= Work instructions =
How many lines below include the word "will"? State that number and nothing else.

#####

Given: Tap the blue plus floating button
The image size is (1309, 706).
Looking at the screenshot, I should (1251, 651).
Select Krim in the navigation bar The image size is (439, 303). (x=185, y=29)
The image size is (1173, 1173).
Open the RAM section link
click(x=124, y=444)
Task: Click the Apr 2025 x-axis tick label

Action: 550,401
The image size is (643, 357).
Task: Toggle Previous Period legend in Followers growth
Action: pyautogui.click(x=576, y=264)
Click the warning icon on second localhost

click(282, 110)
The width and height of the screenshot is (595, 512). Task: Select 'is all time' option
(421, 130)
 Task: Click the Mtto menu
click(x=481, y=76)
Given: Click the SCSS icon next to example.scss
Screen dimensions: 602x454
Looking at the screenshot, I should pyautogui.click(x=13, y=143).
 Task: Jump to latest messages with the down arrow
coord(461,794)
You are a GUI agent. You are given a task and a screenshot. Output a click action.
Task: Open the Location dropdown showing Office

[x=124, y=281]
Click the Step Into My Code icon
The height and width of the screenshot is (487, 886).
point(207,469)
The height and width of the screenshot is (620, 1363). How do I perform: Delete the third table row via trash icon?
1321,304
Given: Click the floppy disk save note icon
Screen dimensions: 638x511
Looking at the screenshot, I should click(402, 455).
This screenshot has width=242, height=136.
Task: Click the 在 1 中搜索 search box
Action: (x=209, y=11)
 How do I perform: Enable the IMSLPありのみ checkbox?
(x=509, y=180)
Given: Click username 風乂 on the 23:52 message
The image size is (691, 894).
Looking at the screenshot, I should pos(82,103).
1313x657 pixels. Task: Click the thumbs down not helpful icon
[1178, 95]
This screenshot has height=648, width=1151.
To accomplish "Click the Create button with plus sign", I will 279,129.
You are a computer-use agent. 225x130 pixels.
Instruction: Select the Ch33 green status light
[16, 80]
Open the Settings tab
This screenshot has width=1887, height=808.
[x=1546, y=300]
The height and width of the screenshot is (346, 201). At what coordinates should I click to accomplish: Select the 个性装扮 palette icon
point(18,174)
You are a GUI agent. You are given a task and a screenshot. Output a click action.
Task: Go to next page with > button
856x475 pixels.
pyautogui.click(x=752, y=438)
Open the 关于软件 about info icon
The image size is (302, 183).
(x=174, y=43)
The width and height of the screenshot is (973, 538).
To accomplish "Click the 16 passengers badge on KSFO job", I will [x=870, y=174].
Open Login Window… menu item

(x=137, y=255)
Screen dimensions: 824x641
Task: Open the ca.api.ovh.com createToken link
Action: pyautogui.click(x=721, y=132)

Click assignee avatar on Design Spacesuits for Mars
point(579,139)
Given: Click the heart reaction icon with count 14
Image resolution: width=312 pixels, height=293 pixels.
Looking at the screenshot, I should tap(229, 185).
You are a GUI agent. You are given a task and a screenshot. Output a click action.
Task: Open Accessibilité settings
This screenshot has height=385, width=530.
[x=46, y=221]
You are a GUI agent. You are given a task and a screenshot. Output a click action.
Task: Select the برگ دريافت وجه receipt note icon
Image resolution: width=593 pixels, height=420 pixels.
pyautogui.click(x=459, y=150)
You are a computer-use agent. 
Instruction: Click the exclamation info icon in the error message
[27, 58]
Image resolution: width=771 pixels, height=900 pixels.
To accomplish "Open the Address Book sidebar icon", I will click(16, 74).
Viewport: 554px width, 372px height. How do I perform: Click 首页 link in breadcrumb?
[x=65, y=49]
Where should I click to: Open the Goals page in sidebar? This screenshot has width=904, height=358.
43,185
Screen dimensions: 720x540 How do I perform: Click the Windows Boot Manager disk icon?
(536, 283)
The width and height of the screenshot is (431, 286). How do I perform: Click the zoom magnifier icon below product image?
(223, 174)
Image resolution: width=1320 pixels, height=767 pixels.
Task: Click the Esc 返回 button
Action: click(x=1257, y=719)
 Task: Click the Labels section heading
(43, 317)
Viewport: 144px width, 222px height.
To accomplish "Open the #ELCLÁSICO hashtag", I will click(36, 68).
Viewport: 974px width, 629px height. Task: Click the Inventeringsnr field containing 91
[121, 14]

#####

= Exercise output =
4